PASSAGE PROVIDED:
Scalability Considerations

Current Architecture

  • Single FastAPI instance
  • Single agent per message
  • Direct database connections
  • Synchronous message processing

Future Scaling Options

  • Horizontal Scaling: Multiple FastAPI instances behind load balancer
  • Message Queue: Use Redis/RabbitMQ for async message processing
  • Caching: Redis cache for bot configurations
  • Database Connection Pooling: Supabase connection pooling
  • Agent Pooling: Multiple agent instances for concurrent processing

Security Architecture

Authentication & Authorization

  • Facebook webhook verification via verify_token
  • Page Access Token validation
  • Supabase service key for database access

Data Protection

  • Environment variables for secrets
  • Encrypted database connections (Supabase)
  • HTTPS for all external communications
  • PII masking in logs

Input Validation

  • Pydantic models for all inputs
  • URL validation for website scraping
  • Message length limits
  • Rate limiting per user

Observability Architecture

Logging & Tracing

Pydantic Logfire Integration:

  • Centralized Configuration: src/logging_config.py handles environment-aware setup
  • FastAPI Instrumentation: Automatic request/response tracing with timing
  • Pydantic Instrumentation: Model validation logging for all Pydantic models
  • PydanticAI Instrumentation: Agent execution tracing and decision logging
  • Correlation IDs: Request tracing across services via CorrelationIDMiddleware
  • Structured Logging: JSON logs in production, formatted console logs in local development

Service-Level Logging:

  • CopilotService: Health check timing, API call success/failure, fallback events
  • MessengerAgentService: Message processing timing, confidence scores, escalation decisions
  • ScraperService: Website scraping attempts, chunking statistics, HTTP errors
  • FacebookService: Message send attempts, API responses, rate limiting
  • Repository: Database operation timing, query success/failure rates

Log Configuration:

  • Environment-based log levels (DEBUG/INFO/WARNING/ERROR)
  • PII masking utilities for sensitive data
  • Token redaction for authentication tokens
  • Optional cloud logging with Logfire token

Error Tracking:

  • Sentry integration for error aggregation and alerting
  • Logfire structured logs for debugging
  • Correlation between Sentry errors and Logfire traces

Performance Monitoring

Metrics Tracked:

  • Request/response latency (p50, p95, p99)
  • Agent response generation time
  • Database query duration
  • External API call timing (Copilot SDK, Facebook Graph API)
  • Service availability (Copilot SDK health checks)

Alert Thresholds:

  • Response latency > 2 seconds (p95)
  • Error rate > 2% for 5 minutes
  • Escalation rate > 20%
  • Copilot SDK availability < 99%
  • See RUNBOOK.md for detailed alert thresholds

ACTIVITY: Rewrite the stretch of the architecture overview from "Performance Monitoring" through "SDK health checks)", substituting "Copilot client" for each occurrence of "Copilot SDK".

MATERIAL PROVIDED:
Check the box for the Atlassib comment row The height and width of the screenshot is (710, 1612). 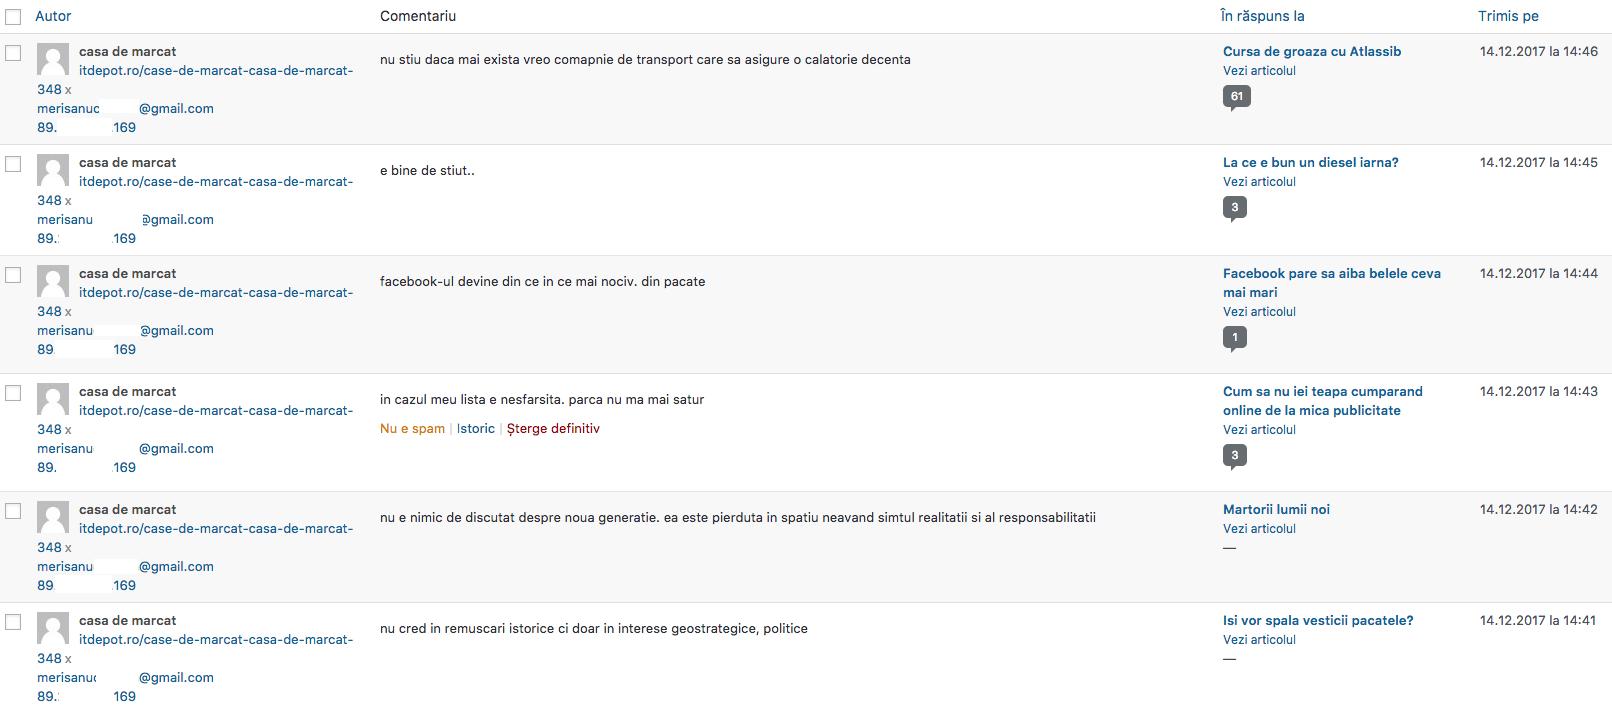point(13,53)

RESPONSE TO THE TASK:
Performance Monitoring

Metrics Tracked:

  • Request/response latency (p50, p95, p99)
  • Agent response generation time
  • Database query duration
  • External API call timing (Copilot client, Facebook Graph API)
  • Service availability (Copilot client health checks)